7. Don't be afraid to experiment. Soto had a rough couple of weeks when breastfeeding didn't work out and formula upset her daughter's tummy and made her unhappy. "Alexis would cry and fuss, and I didn't realize it was gas," she says. But once her pediatrician told her how to try different brands, she found a formula that worked and Alexis settled down.
Breastfeeding proved to be equally challenging for me. I went into it thinking I had to follow all the rules from the get-go -- don't introduce an artificial nipple too soon, don't pump right away -- and ended up exhausted and ready to call it quits. That is, until I talked to a friend who said her husband had given both their daughters nighttime bottles with no ill effects. I decided to give it a shot, and Anthony went back and forth effortlessly between bottle and breast.
If it all seems overwhelming, remember, time is on your side.
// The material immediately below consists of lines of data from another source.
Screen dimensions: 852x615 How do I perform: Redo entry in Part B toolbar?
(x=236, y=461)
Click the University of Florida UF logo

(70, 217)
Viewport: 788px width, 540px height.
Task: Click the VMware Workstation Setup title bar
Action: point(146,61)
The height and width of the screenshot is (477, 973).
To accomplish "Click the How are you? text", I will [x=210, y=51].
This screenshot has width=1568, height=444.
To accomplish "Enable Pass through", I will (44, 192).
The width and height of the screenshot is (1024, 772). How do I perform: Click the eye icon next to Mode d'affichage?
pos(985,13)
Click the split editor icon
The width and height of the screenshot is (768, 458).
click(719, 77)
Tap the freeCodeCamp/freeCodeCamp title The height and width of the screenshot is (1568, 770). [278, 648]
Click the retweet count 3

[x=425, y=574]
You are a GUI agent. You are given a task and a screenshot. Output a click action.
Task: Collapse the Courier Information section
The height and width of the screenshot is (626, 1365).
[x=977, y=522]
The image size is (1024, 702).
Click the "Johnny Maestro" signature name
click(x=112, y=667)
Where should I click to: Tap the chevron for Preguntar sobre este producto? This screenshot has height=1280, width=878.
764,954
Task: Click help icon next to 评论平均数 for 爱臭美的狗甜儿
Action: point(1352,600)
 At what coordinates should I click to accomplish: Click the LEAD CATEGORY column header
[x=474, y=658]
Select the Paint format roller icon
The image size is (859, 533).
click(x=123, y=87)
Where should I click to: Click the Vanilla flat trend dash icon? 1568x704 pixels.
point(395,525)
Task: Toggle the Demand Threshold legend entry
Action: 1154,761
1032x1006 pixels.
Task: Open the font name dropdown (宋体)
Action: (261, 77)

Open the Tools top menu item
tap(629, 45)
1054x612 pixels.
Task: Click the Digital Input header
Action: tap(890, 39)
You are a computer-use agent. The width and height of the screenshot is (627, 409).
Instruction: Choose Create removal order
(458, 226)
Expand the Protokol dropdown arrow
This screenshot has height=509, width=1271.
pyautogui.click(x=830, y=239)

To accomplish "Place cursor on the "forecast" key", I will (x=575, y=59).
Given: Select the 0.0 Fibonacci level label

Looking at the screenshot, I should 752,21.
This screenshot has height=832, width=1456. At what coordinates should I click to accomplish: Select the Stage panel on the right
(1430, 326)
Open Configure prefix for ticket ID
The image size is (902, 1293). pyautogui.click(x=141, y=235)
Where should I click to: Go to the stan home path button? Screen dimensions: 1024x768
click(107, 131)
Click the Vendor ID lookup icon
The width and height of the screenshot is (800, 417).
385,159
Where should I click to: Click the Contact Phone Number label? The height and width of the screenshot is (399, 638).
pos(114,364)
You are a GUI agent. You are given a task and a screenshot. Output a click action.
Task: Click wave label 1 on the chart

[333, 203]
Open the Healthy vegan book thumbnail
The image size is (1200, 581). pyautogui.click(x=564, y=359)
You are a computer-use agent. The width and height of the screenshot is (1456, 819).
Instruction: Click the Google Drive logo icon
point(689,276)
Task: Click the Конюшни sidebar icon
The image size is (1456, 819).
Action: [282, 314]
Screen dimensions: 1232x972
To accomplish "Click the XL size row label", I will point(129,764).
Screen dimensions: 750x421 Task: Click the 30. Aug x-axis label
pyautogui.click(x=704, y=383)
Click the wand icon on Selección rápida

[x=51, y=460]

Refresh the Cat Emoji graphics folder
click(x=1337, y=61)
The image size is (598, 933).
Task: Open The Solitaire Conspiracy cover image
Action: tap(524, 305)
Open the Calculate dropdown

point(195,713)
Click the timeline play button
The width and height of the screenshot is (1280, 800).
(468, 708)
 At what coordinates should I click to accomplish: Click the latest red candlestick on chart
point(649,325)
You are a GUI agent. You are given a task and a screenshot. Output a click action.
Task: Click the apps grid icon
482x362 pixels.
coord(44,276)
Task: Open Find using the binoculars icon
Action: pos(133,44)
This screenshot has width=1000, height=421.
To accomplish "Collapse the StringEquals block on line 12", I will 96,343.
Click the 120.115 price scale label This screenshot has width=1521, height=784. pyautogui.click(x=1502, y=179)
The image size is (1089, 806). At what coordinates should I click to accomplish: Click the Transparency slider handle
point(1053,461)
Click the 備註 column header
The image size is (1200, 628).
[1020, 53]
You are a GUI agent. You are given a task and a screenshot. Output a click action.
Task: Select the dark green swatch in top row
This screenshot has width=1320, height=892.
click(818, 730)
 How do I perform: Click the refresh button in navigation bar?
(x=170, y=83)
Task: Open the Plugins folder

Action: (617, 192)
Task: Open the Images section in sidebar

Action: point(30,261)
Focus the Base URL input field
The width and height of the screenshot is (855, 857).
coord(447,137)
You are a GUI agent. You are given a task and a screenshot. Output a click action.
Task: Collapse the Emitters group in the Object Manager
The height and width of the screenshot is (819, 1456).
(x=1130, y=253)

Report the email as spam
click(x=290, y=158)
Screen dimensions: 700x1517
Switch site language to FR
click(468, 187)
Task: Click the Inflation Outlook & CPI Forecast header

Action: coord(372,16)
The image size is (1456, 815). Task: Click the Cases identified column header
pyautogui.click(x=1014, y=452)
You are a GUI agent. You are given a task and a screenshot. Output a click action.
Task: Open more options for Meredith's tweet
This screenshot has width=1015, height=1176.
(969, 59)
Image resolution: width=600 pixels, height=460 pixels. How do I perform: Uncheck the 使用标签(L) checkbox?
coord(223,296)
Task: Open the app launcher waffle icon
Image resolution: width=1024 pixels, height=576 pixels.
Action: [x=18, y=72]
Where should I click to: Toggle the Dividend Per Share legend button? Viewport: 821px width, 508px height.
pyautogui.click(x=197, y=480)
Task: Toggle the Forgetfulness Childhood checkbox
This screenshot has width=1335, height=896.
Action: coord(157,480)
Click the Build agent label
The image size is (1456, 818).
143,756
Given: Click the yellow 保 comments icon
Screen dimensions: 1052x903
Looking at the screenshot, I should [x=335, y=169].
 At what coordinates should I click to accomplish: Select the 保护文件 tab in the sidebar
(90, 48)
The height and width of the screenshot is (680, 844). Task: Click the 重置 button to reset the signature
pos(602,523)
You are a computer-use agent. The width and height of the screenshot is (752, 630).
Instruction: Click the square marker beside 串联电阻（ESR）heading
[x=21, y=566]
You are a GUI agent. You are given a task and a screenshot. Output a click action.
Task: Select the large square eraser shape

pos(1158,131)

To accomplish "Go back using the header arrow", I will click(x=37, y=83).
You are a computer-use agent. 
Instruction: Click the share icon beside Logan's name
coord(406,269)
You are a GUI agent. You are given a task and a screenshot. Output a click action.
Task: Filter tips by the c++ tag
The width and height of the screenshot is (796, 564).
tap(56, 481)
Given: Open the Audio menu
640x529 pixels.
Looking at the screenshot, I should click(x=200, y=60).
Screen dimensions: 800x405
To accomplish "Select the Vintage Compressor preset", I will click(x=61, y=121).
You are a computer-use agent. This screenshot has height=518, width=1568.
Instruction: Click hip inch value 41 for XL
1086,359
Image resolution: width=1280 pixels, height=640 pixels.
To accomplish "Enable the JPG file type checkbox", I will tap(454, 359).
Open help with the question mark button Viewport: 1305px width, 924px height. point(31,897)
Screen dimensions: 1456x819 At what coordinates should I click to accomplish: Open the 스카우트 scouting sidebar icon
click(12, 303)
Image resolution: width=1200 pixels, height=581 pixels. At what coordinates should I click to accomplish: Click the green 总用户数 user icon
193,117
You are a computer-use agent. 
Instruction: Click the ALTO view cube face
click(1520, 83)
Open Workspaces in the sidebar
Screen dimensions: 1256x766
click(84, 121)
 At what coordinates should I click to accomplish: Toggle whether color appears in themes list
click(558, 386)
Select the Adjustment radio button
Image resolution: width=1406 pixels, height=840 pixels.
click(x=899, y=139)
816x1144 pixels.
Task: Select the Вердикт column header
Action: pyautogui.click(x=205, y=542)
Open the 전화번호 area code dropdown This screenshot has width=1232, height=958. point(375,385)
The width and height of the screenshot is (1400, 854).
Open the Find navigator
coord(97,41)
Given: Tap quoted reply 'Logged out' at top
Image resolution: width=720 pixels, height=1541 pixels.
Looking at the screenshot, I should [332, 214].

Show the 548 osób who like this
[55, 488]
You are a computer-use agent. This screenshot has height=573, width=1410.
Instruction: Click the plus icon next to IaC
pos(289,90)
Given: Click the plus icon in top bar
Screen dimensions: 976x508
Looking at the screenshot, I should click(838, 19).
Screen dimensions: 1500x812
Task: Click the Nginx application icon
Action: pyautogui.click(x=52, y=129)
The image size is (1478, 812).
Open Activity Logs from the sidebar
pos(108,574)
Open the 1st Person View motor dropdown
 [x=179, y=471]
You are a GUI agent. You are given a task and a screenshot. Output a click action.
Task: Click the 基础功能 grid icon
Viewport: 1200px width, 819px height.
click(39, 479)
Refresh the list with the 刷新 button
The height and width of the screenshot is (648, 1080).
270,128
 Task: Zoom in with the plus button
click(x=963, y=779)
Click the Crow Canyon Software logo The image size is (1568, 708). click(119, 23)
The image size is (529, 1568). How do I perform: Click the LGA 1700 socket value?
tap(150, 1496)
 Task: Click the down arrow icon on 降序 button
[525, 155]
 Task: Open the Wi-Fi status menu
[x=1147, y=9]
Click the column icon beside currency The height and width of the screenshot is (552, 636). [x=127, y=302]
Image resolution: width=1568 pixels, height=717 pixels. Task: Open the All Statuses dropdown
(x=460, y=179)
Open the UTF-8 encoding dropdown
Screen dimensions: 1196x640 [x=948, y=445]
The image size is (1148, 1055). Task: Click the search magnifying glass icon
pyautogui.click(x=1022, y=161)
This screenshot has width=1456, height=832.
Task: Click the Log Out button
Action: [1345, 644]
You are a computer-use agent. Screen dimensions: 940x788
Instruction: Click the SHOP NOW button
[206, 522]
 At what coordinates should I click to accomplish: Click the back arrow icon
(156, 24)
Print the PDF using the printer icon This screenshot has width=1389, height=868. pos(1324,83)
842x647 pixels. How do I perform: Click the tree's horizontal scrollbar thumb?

You're the one who lives with your baby -- not your doctor, your mom, or your buddies -- so there's an awful lot you'll figure out on your own. "Some infants adapt well; others need some patience before they settle into a pattern," says Dr. Herschkowitz. The sooner you begin to gently mold that routine, the sooner you and your baby will get in sync. And that's when you'll find out how much fun motherhood can be.